*Task inputs*:
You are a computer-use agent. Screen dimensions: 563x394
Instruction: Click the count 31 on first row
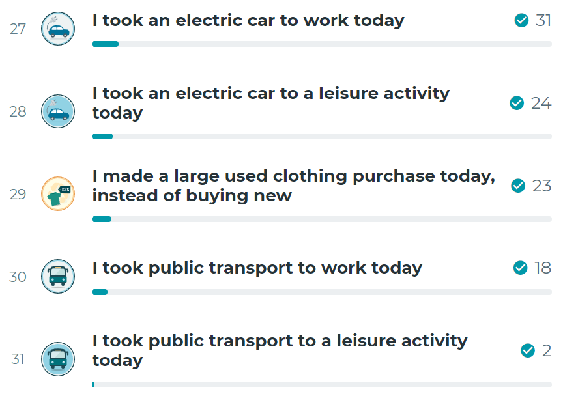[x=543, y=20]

* * *

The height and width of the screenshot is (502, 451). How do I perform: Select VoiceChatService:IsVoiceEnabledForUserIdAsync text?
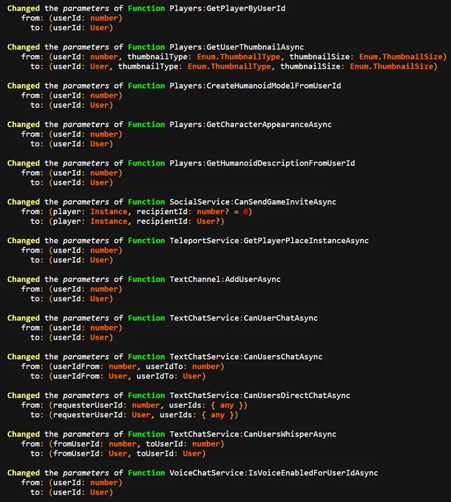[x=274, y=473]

---

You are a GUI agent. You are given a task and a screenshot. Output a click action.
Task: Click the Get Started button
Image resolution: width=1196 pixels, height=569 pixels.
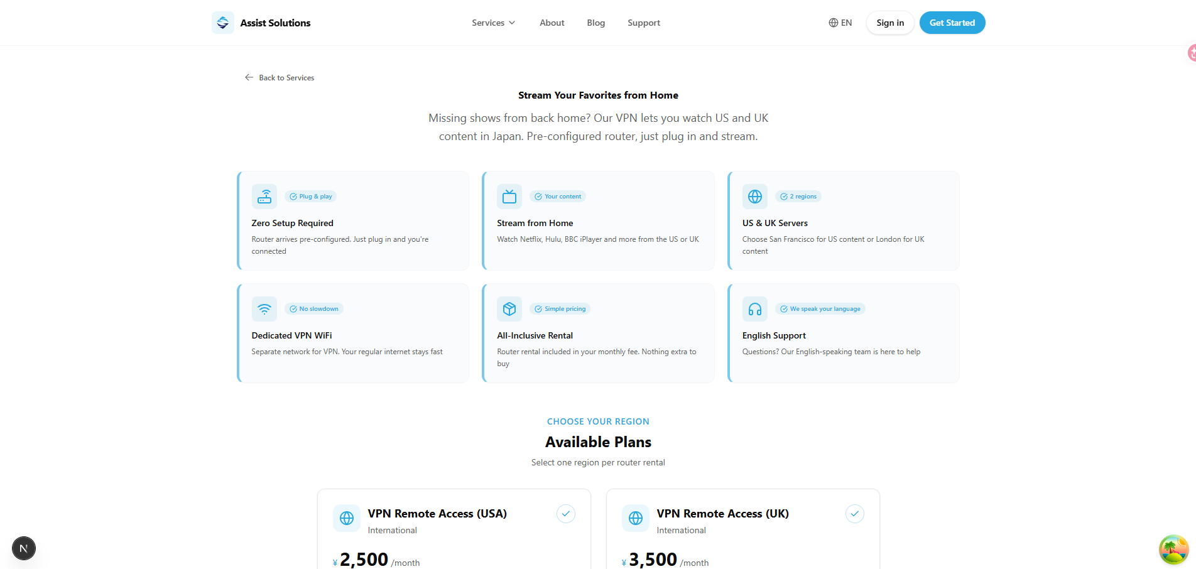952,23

*Problem requirements*: Determine how many lines of the entries contain the string "agent", and reply with nothing but the number.

*Result*: 2